Records for the task =
== Segment start ==
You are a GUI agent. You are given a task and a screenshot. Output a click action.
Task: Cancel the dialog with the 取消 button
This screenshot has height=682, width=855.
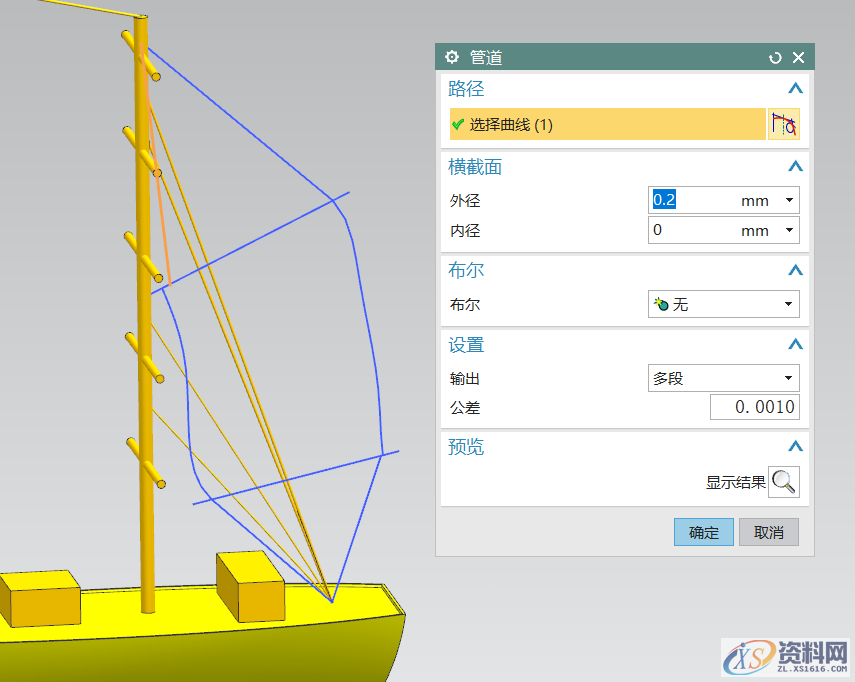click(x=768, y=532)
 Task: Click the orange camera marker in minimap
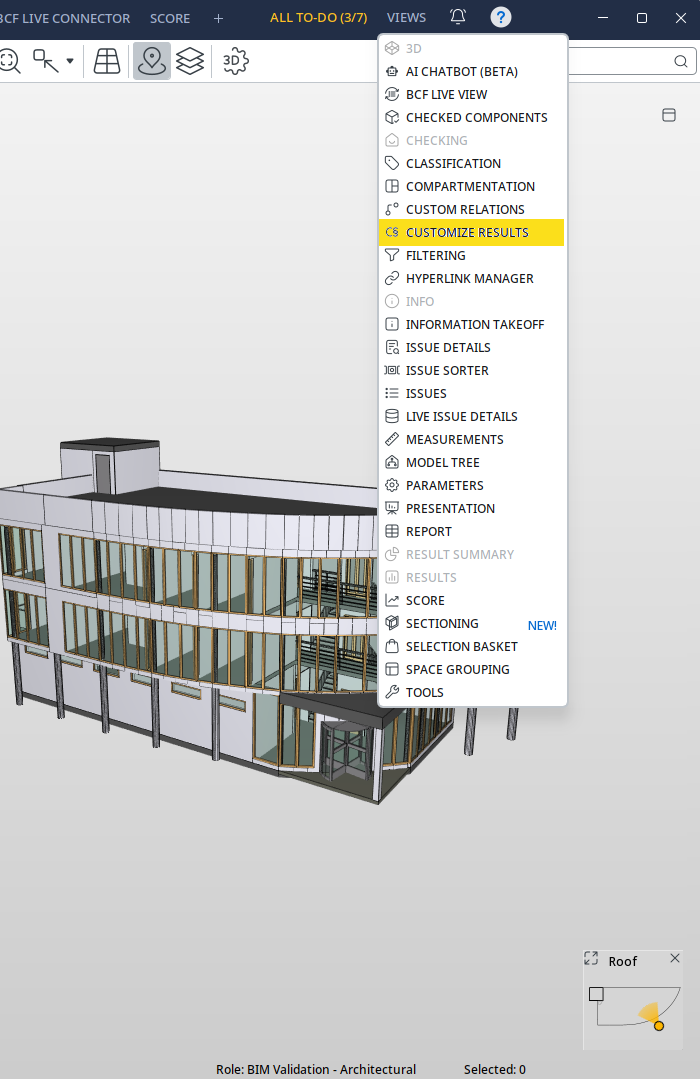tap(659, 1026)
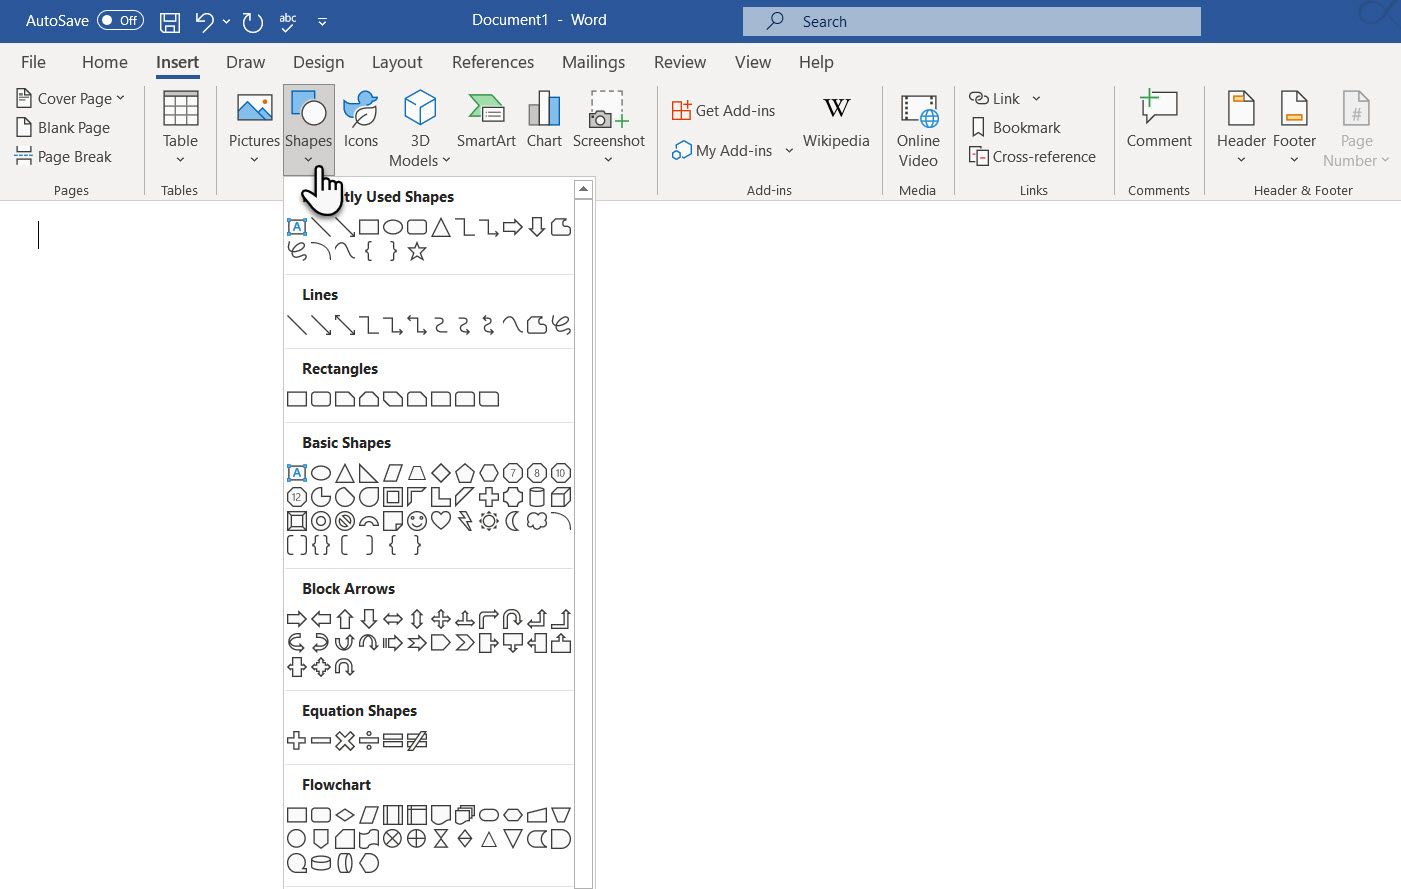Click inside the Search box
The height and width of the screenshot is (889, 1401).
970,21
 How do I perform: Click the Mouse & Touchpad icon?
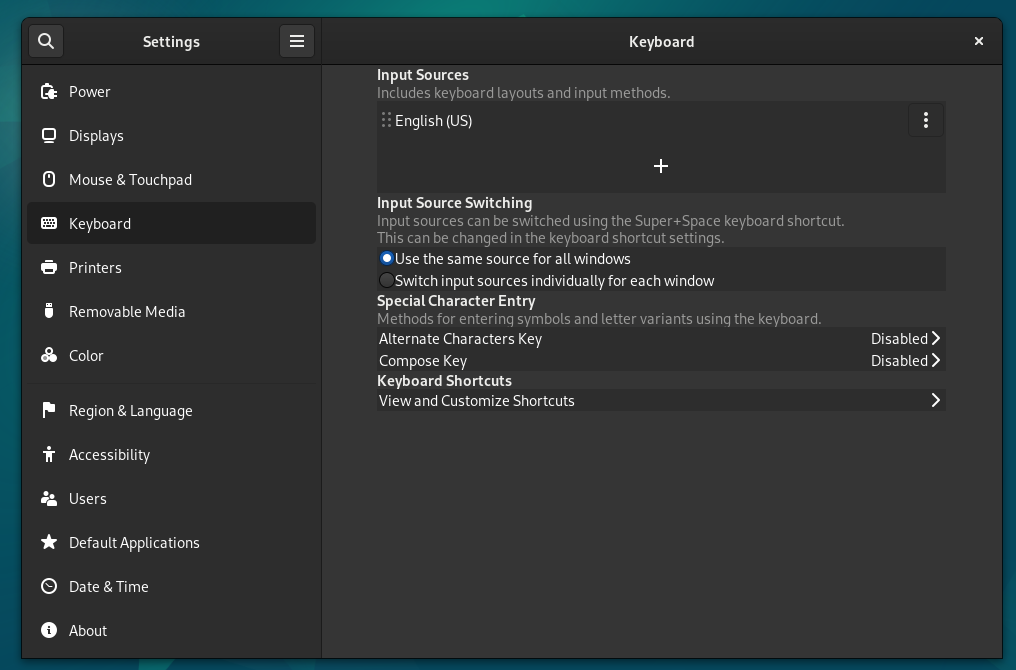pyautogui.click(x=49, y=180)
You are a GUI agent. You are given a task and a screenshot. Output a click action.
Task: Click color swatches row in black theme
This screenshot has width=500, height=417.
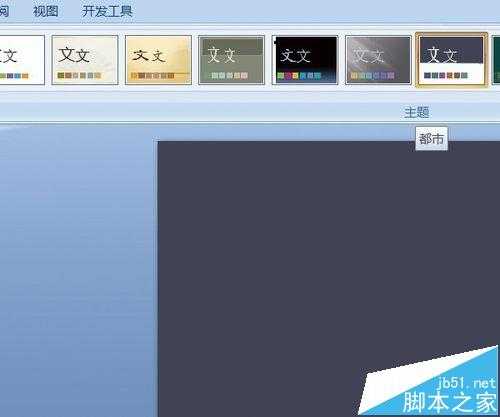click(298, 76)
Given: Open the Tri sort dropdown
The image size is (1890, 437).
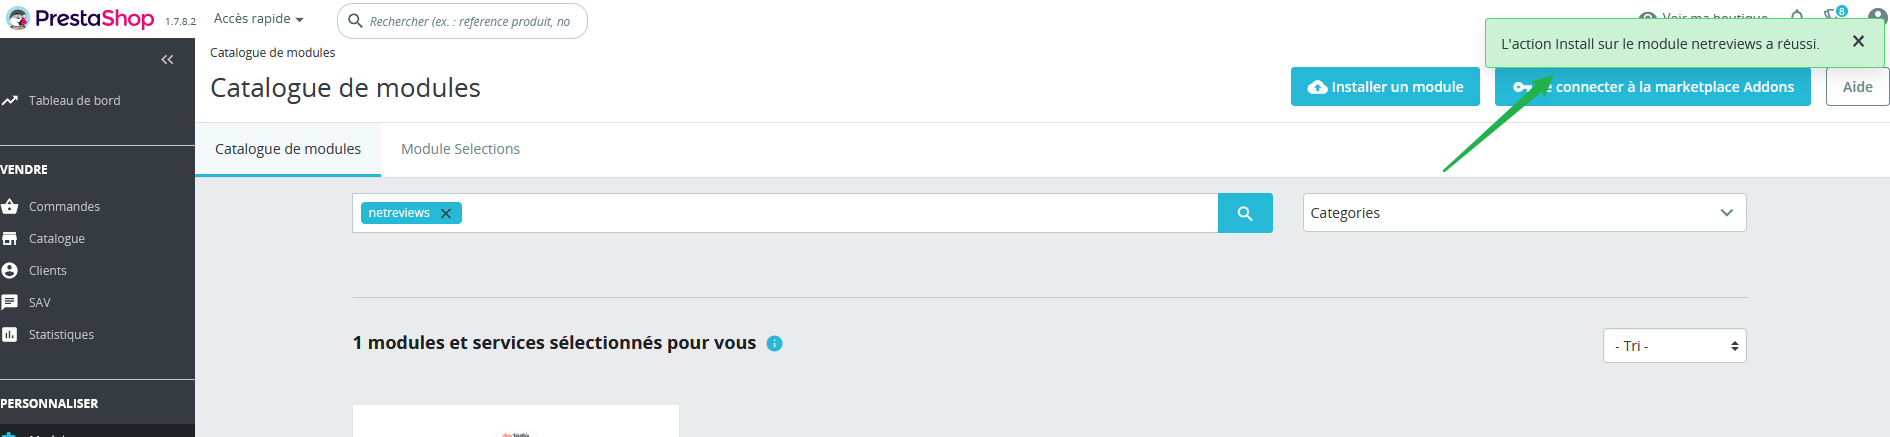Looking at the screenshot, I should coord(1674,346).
== Segment end ==
== Segment start ==
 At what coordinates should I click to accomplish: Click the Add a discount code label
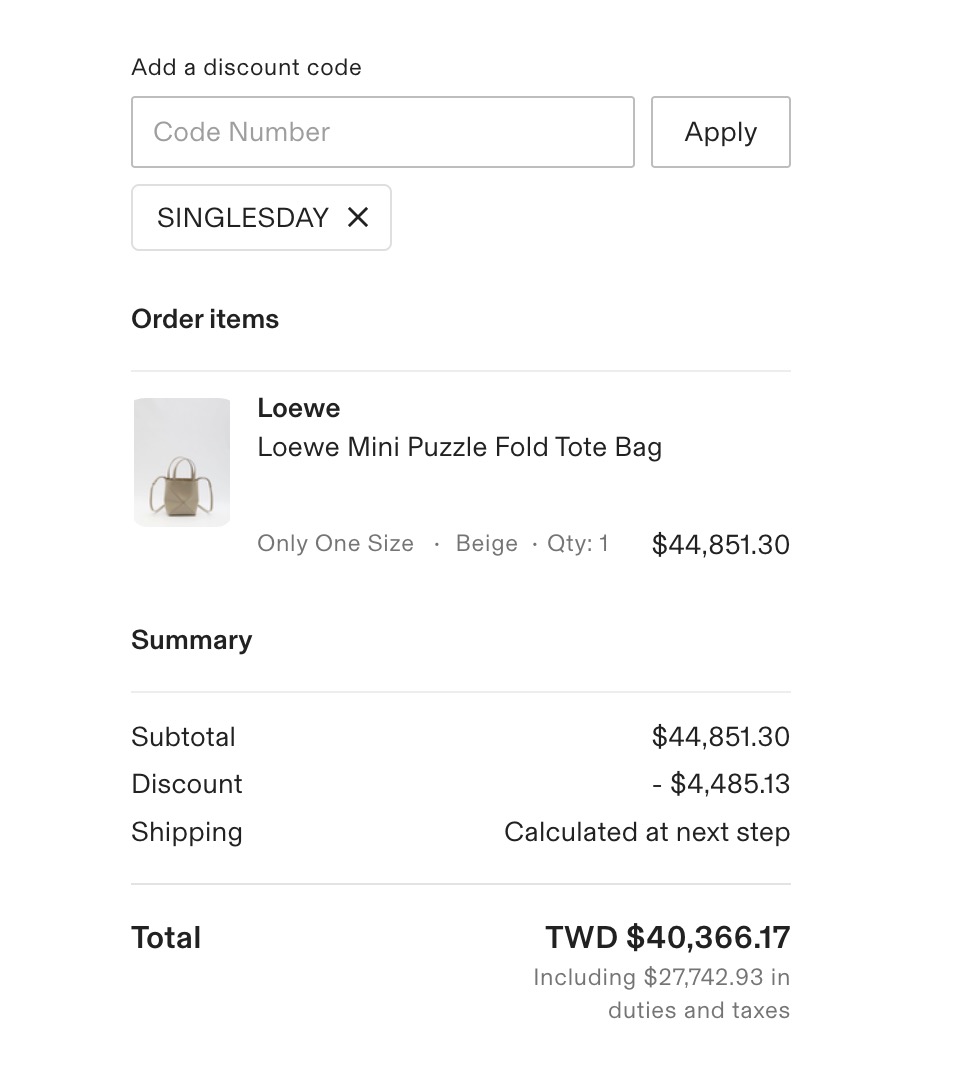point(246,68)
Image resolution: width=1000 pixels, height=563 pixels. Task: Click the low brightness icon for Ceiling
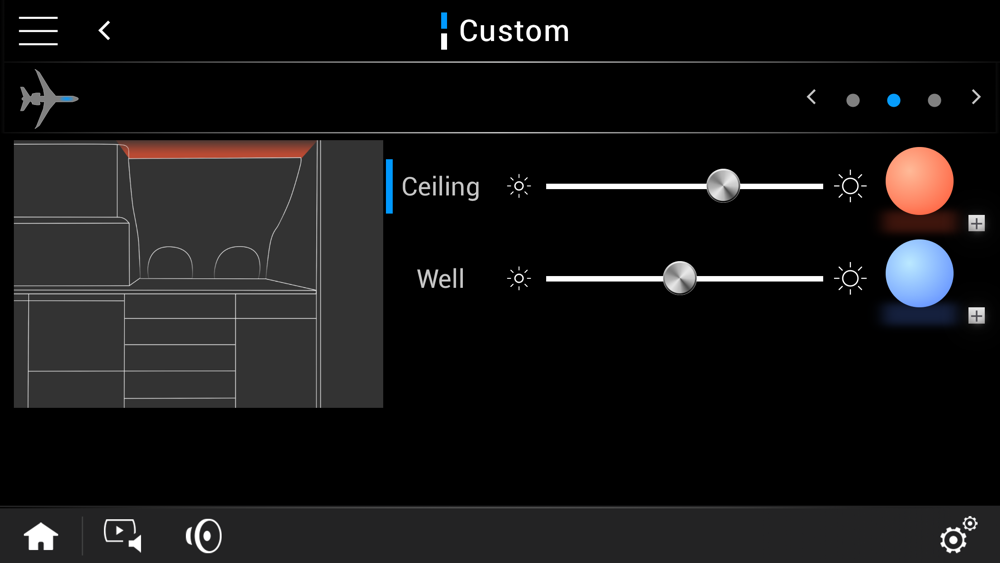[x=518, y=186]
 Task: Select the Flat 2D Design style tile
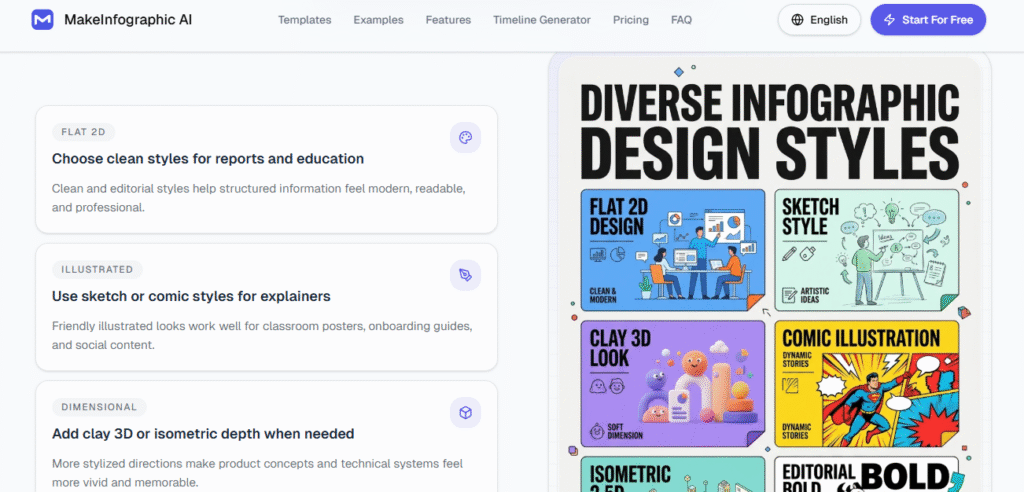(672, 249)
== Segment end ==
== Segment start ==
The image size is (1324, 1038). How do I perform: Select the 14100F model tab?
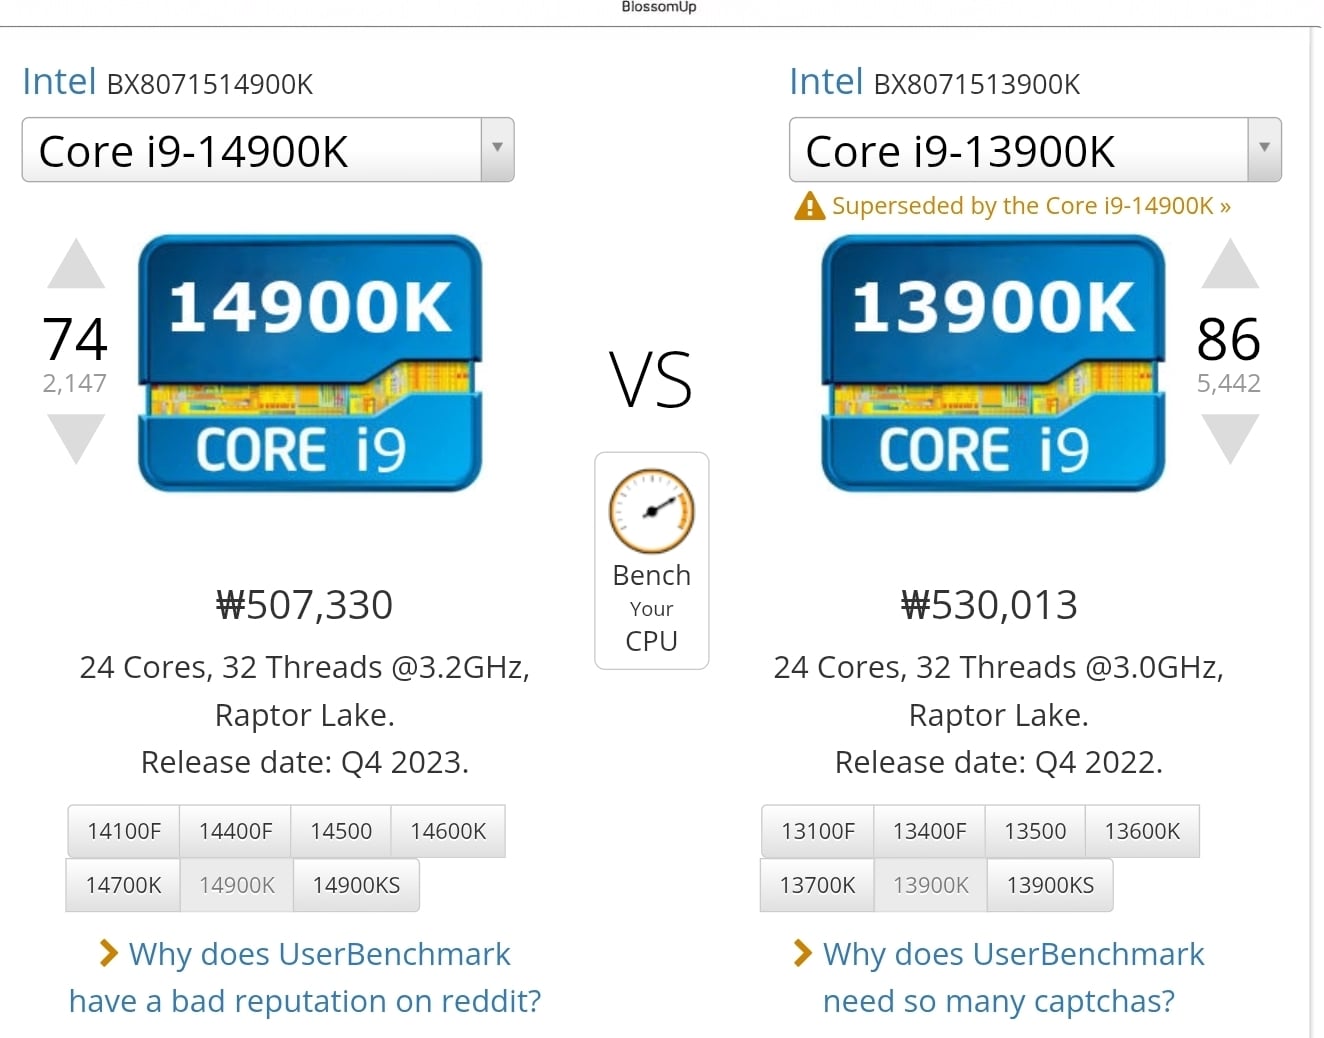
== Segment end ==
What you will do = Look above for the line with "Task: Cancel the dialog with the 取消 button" and the line with "Given: Open the Tri sort dropdown". Output those two and everything between them exactly, pictures excluded.

Solution to this problem =
Task: Cancel the dialog with the 取消 button
This screenshot has height=682, width=855.
click(x=768, y=532)
 Task: Click the orange camera marker in minimap
tap(659, 1026)
Click inside the Search box
The height and width of the screenshot is (889, 1401).
970,21
 How do I perform: Click the Mouse & Touchpad icon?
pyautogui.click(x=49, y=180)
You are a GUI agent. You are given a task and a screenshot. Output a click action.
Task: Click color swatches row in black theme
This screenshot has width=500, height=417.
click(298, 76)
Given: Open the Tri sort dropdown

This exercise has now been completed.